For this exercise, copy the records below exactly and exclude every image.
>>>>>
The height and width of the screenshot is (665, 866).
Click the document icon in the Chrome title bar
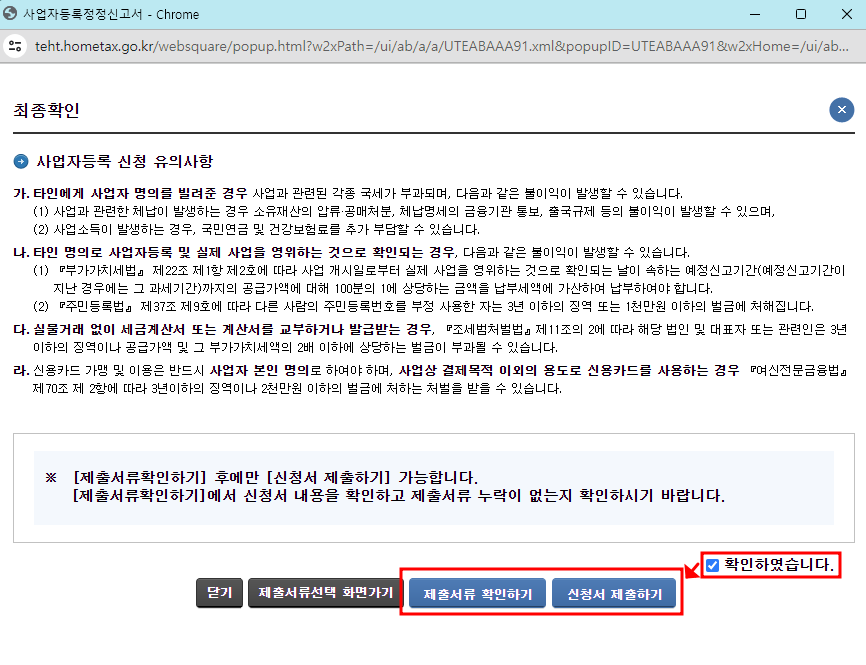(16, 14)
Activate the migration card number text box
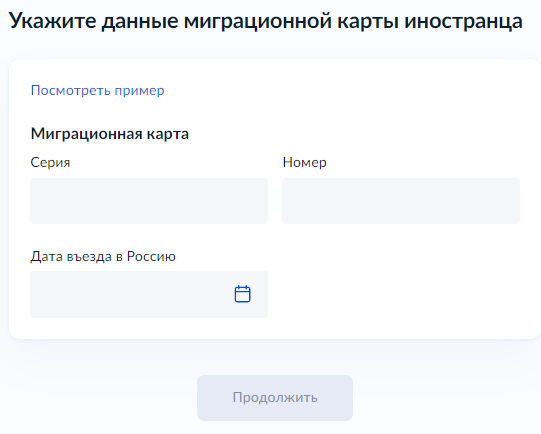Viewport: 541px width, 434px height. pyautogui.click(x=401, y=201)
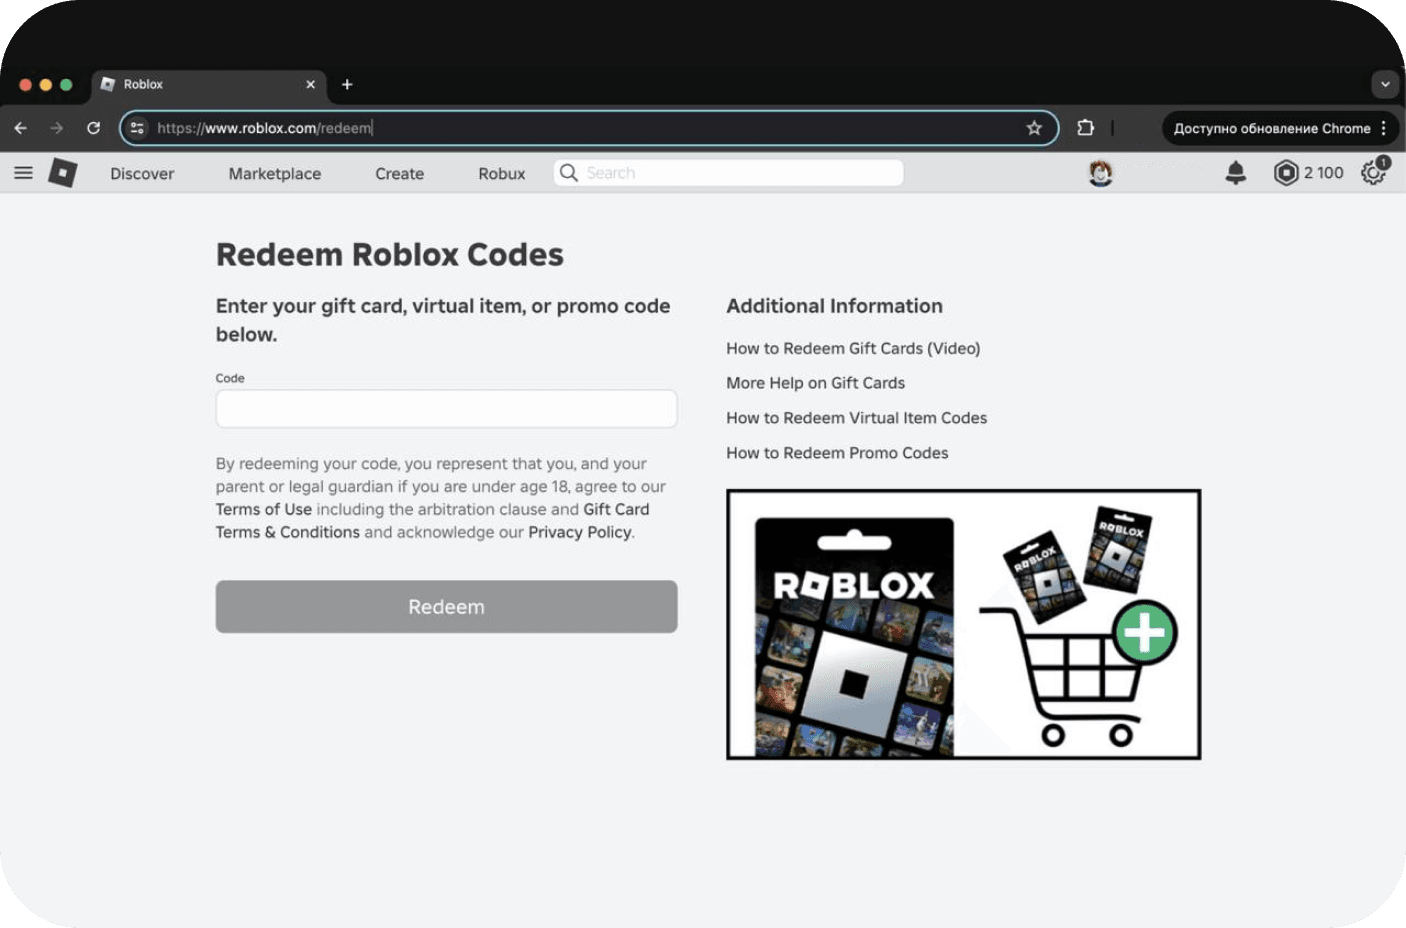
<<<<<
- Worked solution
The height and width of the screenshot is (665, 866).
Click the document icon in the Chrome title bar
(16, 14)
Activate the migration card number text box
Viewport: 541px width, 434px height. pyautogui.click(x=401, y=201)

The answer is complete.